Stored records:
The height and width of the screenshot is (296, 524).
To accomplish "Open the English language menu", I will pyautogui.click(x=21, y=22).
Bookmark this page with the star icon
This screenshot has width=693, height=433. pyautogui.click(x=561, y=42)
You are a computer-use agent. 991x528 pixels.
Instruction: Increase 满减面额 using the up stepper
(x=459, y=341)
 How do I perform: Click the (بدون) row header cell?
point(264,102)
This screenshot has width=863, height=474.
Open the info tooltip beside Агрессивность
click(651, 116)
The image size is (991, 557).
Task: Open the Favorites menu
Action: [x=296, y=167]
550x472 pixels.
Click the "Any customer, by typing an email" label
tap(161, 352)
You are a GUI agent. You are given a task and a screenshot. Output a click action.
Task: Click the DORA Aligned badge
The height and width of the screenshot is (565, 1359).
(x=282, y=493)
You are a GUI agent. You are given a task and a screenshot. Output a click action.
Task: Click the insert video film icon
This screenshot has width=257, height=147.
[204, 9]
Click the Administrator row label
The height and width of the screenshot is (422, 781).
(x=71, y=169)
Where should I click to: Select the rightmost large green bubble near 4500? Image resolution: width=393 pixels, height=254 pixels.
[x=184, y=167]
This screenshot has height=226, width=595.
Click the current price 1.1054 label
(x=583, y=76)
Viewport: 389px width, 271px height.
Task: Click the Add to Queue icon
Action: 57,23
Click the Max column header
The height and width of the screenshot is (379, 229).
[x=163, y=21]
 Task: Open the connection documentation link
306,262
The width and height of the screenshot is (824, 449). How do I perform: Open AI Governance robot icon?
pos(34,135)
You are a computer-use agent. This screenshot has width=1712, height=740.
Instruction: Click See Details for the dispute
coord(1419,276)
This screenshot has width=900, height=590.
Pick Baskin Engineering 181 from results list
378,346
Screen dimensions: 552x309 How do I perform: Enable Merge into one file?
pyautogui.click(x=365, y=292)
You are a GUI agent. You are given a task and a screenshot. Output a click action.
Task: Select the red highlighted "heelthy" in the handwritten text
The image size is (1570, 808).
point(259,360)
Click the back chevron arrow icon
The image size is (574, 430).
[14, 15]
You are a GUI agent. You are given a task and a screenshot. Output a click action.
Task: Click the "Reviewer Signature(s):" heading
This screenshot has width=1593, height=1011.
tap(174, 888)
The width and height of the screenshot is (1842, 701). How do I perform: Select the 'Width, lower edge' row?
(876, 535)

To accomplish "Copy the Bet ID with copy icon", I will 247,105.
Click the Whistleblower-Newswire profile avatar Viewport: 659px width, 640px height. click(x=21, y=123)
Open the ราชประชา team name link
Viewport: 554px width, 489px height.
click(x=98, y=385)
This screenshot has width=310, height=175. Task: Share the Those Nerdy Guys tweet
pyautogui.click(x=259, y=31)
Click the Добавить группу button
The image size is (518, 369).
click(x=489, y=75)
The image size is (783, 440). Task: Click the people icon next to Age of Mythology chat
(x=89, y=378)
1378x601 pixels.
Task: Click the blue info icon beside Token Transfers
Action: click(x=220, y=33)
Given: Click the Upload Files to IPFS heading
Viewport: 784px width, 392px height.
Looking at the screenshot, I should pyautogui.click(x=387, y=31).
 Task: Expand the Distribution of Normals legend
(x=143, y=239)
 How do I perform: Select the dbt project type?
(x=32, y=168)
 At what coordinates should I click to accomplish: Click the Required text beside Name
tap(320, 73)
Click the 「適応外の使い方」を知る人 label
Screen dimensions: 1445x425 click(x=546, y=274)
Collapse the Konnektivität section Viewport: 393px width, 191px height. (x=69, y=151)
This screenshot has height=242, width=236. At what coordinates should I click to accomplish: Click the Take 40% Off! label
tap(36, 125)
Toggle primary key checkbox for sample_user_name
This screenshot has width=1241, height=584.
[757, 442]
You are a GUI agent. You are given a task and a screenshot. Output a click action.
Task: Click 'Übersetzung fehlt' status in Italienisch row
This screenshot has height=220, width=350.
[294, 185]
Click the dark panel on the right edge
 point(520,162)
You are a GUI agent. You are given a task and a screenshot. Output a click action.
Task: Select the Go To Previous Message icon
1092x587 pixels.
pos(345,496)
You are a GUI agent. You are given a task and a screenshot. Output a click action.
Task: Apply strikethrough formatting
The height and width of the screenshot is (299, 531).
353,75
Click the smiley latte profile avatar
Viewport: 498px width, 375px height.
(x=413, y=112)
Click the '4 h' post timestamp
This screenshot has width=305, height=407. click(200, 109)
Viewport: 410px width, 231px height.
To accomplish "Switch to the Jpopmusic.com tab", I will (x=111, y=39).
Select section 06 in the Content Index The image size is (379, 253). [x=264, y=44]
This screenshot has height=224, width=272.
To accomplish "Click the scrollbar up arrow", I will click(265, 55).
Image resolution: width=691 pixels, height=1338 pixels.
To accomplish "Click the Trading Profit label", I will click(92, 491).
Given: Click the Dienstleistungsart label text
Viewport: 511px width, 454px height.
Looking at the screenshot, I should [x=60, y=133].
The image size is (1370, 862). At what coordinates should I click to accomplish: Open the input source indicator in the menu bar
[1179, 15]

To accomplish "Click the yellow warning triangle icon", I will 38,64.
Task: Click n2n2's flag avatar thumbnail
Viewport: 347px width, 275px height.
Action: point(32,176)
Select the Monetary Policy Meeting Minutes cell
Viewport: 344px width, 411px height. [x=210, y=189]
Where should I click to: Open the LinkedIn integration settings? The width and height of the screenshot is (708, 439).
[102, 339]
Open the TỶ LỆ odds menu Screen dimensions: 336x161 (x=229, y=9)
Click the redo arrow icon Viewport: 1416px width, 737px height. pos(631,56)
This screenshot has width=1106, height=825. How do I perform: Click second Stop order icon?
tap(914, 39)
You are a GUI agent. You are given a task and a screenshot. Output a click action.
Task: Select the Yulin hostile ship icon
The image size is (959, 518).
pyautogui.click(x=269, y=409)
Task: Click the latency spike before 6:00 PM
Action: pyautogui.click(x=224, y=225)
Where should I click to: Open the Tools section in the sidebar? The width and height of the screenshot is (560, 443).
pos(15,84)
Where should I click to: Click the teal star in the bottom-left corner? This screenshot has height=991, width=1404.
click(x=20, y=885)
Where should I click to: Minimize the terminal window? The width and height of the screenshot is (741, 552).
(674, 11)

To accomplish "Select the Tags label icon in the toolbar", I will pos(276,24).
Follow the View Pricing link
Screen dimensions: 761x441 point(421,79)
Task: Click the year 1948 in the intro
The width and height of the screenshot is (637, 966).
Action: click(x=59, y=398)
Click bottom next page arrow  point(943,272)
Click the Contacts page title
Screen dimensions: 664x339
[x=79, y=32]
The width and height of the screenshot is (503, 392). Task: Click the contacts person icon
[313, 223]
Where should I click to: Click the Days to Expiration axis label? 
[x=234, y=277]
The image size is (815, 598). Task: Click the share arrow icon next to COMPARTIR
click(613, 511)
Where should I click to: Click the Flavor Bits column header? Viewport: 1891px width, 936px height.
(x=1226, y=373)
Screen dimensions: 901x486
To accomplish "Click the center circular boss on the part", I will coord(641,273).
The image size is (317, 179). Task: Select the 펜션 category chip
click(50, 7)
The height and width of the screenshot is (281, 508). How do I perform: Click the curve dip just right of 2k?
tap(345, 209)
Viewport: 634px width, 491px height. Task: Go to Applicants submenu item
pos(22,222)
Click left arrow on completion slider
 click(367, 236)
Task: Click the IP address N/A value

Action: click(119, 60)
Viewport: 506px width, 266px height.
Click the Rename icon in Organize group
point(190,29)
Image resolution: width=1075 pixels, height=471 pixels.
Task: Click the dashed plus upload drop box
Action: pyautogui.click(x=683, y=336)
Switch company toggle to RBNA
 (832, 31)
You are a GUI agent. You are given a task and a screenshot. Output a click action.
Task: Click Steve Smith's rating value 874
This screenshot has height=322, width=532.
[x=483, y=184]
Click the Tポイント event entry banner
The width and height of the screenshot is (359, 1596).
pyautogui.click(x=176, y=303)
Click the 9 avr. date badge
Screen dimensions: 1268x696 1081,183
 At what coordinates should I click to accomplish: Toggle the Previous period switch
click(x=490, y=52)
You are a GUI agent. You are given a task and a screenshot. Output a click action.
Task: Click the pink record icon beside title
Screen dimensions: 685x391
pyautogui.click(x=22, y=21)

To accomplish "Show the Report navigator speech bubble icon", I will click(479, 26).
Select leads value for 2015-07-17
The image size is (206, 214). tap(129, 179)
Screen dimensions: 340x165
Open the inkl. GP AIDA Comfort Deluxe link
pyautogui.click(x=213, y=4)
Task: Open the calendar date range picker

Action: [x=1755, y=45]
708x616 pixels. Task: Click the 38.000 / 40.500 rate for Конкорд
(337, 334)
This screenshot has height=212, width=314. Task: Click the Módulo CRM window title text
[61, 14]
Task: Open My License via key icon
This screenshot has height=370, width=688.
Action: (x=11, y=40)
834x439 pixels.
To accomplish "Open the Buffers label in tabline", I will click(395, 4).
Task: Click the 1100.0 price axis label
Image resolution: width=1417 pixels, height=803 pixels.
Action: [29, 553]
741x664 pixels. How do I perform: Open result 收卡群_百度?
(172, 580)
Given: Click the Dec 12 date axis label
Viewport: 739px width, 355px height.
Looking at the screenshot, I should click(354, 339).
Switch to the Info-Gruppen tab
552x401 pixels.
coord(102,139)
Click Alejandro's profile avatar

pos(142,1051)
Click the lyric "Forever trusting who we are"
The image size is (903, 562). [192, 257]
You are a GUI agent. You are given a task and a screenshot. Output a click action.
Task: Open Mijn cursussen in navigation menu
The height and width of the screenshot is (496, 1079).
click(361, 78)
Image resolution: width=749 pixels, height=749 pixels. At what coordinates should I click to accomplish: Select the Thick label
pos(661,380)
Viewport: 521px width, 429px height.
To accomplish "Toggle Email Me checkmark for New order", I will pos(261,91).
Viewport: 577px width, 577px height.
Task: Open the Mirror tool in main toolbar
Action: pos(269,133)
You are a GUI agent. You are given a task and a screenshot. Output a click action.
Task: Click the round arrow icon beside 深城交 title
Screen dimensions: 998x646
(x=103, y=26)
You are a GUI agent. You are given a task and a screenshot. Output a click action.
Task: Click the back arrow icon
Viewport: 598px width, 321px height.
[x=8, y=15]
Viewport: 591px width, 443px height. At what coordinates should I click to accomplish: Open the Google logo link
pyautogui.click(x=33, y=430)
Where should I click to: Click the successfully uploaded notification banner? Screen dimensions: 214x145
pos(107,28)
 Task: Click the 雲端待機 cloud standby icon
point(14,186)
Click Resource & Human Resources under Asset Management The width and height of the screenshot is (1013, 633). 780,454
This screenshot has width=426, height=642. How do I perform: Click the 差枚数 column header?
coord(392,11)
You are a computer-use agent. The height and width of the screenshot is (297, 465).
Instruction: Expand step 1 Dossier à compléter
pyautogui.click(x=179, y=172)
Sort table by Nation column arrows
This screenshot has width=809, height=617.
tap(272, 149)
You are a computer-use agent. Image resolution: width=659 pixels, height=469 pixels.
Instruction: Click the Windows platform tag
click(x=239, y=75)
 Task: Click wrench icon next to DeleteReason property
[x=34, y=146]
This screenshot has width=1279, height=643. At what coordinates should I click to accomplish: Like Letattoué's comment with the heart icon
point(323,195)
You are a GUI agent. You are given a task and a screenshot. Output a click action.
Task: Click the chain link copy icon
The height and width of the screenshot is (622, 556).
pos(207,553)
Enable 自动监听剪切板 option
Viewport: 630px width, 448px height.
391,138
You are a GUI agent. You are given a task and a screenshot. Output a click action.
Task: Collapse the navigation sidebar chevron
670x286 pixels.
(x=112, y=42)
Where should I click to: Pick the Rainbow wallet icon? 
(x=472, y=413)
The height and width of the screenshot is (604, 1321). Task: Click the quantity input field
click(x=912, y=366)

- WHAT TO DO -
Go through the data above and copy each line that holds the word "computer".

- REPLY -
You are a computer-use agent. 991x528 pixels.
You are a computer-use agent. This screenshot has width=1712, height=740.
You are a computer-use agent. The height and width of the screenshot is (297, 465).
You are a computer-use agent. Image resolution: width=659 pixels, height=469 pixels.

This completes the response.